Question

How do you find the solution to $ \csc \theta - 1 = 3\csc \theta - 11 $ if $ 0 \leqslant \theta < 2\pi ? $

Answer 1

Hint: As we know that the above question is related to trigonometry as sine, cosine, cosecant are the trigonometric ratios. To solve the given trigonometric equation we should know all the basic relations between the trigonometric ratios and their formulas. In this question we will bring the similar terms to the same side of the equation and then solve it.

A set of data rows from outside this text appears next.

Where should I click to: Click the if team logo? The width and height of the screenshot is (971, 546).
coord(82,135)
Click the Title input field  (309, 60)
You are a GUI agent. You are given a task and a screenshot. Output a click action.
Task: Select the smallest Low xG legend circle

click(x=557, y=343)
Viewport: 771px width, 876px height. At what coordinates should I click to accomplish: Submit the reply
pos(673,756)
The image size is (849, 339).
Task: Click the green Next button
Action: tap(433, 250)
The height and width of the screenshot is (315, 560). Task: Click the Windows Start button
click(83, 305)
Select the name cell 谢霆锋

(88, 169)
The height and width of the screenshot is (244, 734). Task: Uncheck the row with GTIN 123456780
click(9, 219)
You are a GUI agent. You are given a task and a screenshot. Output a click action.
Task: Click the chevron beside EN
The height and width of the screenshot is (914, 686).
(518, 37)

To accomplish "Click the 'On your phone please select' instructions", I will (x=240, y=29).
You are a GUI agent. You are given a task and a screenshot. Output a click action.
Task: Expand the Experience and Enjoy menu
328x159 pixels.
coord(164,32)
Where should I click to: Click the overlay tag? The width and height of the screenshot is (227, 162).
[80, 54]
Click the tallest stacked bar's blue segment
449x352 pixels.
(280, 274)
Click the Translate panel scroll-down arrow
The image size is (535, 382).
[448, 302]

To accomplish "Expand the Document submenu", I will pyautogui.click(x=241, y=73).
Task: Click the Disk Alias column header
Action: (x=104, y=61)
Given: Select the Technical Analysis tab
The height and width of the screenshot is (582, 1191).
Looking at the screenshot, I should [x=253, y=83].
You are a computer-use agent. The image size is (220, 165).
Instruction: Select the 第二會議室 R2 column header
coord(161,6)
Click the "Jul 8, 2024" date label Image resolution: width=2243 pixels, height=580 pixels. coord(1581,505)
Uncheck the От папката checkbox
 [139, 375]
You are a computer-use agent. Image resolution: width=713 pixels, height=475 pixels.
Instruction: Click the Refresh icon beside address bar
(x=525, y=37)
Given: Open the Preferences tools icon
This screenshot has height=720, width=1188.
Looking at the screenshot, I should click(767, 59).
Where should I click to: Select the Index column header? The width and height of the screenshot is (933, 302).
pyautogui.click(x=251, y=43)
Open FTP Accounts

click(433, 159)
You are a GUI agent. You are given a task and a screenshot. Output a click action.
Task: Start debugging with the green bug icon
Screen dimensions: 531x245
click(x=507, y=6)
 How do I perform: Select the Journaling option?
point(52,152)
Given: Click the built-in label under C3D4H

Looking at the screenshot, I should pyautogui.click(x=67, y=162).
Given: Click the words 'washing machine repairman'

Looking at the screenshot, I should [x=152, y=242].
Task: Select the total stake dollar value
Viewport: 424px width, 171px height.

Complete step by step solution:
As per the given question we have
 $ \csc \theta - 1 = 3\csc \theta - 11 $ .
We will bring the cosine terms together in the left hand side of the equation and transfer the constant to the right hand side of the equation:
 $ 3\csc \theta - \csc \theta = 11 - 1 \\
\Rightarrow 2\csc \theta = 10 $ .
On further solving we have $ \csc \theta = \dfrac{{10}}{2} = 5 $ .
We know that the cosecant is the inverse of sine, so we have
$ \dfrac{1}{{\sin \theta }} = 5\\
 \Rightarrow \sin \theta = \dfrac{1}{5} $ .
Hence the value is $ \sin \theta = \dfrac{1}{5} $ .
So, the correct answer is “ $ \sin \theta = \dfrac{1}{5} $ ”.

Note: Before solving this kind of question we should have the clear concept of trigonometric ratios, identities and their formulas. We should note that in the above solution for further solving the value of theta we can convert it into the radian value which can be written as $ \theta \approx 0.20136,2.9402 $ radians.